» Parts of the exercise:
1) In the forum post about using cold caps during chemotherapy, how long is the cap left on after the writer is disconnected from the drip?
2) Carry on the forum post about using cold caps during chemotherapy, picking up after its final sentence.

» Text provided:
Content starts

@katwat I'm on slight different chemo regime - Doxyrubicin and Cyclophosmamide but similar effects (then I go onto Paclytaxol. I was given the option of cold caps (and boy, are they cold). I had some thinning at the very end of the first cycle but at this stage, not enough to warrant stopping, so continued with it for my second treatment yesterday. I too am doing it for the kids but they are now on board with me stopping the caps if it doesn't look like working (I've charged my girls with learning how to tie great scarves if I go bald) For me, the actual treatment is about 4 hours with the caps (the cap adds about 1 3/4 hours to it). They set it up and get it working, then start the pre-meds, administer the chemo drugs, then leave the cap on for another 1 1/2 hours once I've been disconnected from the drip. Of course, there's time spent there prior having bloods taken and meeting with the onc.

Content ends

» Study material:
Content starts

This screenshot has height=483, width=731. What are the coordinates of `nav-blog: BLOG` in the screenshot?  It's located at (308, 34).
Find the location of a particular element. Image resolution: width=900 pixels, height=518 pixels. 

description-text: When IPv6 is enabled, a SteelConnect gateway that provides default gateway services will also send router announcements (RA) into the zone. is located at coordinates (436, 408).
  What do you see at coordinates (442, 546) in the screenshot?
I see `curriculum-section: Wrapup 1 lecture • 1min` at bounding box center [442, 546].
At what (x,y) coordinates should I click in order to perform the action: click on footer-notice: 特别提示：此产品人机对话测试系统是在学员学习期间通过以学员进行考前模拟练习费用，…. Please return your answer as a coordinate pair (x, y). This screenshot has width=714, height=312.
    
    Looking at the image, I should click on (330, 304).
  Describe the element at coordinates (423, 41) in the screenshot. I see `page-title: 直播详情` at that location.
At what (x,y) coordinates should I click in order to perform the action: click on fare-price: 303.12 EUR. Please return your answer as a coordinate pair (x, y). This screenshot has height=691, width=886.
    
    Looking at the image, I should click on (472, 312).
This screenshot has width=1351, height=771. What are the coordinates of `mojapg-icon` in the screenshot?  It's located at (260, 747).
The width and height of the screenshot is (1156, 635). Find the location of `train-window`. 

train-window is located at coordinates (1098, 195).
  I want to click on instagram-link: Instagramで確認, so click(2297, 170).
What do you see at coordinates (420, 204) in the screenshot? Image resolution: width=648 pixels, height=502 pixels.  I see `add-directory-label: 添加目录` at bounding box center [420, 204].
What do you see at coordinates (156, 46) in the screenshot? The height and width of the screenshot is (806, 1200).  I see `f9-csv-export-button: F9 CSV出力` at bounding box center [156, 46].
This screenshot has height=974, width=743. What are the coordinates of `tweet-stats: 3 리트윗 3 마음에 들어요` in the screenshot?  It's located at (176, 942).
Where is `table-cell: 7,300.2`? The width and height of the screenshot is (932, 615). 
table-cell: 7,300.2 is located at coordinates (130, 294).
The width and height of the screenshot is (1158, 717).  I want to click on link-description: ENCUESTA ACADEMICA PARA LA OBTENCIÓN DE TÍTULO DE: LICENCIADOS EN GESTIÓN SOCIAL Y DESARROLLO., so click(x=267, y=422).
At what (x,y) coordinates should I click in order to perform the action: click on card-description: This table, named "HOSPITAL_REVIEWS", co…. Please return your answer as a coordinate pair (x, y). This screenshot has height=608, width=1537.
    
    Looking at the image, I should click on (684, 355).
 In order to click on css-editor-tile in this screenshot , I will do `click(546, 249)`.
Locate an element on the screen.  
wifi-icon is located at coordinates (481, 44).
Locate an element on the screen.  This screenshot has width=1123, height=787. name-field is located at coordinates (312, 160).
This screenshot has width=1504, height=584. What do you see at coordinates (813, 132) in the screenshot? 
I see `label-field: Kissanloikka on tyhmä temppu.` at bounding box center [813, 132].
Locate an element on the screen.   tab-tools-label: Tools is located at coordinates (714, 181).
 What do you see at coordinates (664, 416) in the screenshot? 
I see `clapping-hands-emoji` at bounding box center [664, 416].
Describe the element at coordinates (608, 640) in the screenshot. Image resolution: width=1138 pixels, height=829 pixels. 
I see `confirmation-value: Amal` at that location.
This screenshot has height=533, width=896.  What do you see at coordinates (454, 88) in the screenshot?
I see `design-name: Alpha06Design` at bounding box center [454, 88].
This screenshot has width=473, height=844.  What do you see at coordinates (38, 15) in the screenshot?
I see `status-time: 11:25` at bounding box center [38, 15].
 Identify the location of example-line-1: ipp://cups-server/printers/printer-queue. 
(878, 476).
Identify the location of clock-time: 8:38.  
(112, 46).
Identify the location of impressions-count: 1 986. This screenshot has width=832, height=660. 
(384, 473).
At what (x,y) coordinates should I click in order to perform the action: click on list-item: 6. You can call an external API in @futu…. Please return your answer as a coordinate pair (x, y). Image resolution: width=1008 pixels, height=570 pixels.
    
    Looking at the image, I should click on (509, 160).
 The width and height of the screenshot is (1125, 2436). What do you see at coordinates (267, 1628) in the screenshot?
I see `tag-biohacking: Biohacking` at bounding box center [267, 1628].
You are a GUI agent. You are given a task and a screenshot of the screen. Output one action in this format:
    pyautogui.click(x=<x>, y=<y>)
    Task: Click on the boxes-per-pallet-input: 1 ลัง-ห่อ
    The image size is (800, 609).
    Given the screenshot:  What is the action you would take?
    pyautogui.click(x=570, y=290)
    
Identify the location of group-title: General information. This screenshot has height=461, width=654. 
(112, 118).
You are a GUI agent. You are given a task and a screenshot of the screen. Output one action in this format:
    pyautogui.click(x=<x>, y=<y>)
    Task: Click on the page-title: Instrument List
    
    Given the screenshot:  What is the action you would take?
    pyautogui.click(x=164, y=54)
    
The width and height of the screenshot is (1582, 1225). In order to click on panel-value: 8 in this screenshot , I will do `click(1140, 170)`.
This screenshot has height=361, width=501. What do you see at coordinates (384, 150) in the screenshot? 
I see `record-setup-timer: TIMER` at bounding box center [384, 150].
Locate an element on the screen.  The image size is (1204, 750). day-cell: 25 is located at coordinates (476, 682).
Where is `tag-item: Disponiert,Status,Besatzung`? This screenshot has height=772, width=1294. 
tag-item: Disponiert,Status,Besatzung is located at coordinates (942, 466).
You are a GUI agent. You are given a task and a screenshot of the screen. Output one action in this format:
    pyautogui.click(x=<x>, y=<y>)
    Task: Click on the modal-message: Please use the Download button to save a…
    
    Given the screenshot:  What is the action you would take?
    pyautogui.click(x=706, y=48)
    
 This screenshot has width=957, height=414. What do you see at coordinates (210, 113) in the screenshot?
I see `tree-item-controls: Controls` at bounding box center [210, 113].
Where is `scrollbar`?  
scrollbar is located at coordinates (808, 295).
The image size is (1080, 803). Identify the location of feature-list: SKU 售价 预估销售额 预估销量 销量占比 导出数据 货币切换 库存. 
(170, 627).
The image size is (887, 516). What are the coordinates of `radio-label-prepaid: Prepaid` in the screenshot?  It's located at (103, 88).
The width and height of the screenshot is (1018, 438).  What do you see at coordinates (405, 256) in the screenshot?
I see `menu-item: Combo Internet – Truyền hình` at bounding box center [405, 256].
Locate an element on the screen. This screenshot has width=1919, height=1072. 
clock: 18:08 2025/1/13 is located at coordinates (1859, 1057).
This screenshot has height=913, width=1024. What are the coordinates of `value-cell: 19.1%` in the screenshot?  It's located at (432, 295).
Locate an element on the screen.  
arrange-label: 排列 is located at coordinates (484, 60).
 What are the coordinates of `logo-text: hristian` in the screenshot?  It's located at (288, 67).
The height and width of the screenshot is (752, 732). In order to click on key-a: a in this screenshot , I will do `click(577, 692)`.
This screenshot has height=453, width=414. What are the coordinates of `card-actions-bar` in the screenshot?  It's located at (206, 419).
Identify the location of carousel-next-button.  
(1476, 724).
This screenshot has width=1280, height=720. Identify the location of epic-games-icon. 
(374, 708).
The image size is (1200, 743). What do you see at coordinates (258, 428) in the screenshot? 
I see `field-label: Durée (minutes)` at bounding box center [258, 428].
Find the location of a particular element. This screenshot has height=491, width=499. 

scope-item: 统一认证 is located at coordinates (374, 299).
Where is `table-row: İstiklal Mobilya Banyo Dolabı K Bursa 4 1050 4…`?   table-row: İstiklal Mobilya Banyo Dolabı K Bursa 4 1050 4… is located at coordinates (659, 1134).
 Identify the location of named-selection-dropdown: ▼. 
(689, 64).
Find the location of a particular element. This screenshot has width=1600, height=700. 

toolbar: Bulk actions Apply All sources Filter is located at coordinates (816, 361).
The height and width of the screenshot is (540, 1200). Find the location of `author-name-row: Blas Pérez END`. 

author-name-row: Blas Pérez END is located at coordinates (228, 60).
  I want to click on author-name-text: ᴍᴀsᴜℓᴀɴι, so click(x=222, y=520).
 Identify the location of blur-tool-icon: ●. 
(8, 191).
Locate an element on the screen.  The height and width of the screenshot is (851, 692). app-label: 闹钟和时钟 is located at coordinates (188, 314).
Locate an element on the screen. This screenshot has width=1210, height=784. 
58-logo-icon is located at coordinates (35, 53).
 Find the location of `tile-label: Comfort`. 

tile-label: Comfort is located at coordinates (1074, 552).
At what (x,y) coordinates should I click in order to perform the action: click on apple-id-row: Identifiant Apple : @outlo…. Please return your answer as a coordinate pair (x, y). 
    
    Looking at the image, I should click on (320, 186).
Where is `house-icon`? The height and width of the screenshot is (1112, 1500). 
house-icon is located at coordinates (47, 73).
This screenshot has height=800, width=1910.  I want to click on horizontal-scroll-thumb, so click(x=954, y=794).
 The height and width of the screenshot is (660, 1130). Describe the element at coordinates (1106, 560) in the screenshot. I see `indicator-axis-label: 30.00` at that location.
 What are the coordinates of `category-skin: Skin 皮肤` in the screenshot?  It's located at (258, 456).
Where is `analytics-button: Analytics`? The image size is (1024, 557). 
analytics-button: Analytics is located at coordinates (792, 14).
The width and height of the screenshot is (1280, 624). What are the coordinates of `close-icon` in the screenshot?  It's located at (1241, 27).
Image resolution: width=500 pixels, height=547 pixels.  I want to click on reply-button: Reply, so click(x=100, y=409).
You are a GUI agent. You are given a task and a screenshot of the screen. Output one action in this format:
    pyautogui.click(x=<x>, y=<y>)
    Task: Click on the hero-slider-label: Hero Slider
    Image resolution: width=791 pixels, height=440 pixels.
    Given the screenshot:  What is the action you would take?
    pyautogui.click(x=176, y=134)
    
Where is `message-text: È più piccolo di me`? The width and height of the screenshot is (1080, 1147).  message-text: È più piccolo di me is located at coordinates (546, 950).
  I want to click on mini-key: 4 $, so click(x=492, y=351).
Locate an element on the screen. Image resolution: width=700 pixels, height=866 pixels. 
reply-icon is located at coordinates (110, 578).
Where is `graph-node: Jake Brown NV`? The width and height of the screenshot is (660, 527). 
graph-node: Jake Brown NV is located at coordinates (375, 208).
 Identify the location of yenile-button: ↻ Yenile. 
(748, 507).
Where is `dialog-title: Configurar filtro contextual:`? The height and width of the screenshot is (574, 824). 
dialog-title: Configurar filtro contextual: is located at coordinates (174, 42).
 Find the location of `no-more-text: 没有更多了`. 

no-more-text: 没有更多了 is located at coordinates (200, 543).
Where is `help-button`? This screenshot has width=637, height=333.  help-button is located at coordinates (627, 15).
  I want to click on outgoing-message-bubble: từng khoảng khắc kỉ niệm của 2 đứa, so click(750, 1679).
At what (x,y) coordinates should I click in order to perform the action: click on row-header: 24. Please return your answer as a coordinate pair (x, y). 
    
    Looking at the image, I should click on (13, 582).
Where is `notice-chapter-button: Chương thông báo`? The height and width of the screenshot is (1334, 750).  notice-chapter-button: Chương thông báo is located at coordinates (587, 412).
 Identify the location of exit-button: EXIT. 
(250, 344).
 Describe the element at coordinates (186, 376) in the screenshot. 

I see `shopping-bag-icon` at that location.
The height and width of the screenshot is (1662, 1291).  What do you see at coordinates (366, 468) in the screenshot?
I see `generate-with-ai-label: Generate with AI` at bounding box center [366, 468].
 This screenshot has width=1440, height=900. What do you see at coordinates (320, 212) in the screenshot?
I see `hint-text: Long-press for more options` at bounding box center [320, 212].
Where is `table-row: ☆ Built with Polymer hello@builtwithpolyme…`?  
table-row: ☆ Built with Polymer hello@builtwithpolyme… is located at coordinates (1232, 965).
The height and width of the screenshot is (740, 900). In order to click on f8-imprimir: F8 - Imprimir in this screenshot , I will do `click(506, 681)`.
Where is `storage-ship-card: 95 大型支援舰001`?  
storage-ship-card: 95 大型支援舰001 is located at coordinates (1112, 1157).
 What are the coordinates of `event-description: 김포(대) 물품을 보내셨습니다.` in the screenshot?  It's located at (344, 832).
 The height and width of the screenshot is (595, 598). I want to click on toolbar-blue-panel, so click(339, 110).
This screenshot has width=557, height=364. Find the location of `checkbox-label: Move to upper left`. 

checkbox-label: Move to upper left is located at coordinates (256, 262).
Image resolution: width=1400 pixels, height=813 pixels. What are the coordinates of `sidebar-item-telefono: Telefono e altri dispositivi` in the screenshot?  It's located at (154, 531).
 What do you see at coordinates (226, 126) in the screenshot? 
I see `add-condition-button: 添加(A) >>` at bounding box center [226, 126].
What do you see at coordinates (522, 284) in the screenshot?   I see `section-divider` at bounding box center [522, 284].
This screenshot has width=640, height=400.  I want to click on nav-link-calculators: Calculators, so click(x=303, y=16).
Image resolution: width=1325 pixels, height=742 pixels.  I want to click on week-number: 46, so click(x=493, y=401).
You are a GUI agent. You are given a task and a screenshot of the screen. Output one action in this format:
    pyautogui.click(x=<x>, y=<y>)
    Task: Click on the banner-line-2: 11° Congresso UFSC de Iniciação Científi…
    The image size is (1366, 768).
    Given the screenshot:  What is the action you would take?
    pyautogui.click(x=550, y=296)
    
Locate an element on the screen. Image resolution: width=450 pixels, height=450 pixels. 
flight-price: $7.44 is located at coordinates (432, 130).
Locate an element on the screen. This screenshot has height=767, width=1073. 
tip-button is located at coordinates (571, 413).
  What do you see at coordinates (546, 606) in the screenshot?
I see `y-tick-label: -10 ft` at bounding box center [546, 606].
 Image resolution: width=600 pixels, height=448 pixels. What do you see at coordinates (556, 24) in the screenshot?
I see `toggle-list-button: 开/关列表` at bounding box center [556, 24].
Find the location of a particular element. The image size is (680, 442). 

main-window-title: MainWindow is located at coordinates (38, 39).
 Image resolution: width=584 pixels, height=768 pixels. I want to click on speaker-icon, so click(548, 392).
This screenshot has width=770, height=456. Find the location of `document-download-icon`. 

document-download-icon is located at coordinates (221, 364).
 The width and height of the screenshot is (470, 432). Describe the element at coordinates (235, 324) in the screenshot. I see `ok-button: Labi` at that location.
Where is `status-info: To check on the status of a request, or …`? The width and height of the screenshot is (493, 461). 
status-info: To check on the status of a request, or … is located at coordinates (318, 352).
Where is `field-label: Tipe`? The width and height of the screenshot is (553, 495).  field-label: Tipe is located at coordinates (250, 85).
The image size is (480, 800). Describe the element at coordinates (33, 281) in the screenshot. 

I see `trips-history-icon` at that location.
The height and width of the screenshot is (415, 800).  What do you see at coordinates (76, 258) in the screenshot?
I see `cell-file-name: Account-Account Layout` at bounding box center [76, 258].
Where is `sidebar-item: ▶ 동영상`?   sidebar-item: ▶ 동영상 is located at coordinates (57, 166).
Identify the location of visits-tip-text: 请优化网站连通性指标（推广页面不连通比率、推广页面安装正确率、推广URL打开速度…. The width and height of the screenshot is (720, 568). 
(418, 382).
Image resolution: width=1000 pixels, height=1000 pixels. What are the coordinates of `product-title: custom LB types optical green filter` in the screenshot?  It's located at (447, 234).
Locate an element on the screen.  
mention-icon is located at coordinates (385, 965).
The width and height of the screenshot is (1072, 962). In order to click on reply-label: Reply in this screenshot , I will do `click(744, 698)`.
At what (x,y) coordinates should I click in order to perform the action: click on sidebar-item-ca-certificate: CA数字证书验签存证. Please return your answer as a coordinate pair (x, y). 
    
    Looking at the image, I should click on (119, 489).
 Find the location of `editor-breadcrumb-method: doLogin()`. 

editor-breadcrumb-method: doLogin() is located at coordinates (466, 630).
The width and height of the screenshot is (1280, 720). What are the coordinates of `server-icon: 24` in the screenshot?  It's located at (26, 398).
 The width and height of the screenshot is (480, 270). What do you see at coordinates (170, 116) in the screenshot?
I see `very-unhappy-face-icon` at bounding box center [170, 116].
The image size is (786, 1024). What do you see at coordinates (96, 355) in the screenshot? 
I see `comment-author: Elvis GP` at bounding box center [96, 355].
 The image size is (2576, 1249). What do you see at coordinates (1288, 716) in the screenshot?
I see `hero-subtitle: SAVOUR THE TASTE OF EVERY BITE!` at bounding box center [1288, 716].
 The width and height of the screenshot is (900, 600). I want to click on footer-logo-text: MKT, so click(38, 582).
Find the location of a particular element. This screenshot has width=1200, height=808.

Content ends

» Your written answers:
1) The cap is left on for another 1 1/2 hours.

2)
First treatment was definitely the worst as I suffered a lot from nausea and severe fatigue. I was pretty unwell for the first 7 days. Day 8 was the turning point for me - not perfect but I could rejoin the living. The onc has already tweaked the premeds and given me better take home drugs so, so far I'm feeling better than I was last time and hoping that continues. And I'm not worried about ringing up anytime and saying that I need something stronger/different.
Try to do some light exercise such as go for a short walk, even if it's the last thing you feel like doing. It helps the body recover (and I believe push the chemo drugs out quicker). As you build up the exercise to moderately/high, there is evidence that you help protect your heart from the drugs. But don't overdue things and I would suggest if it's anything other than walking, you get the okay from your onc.
Good luck on Monday!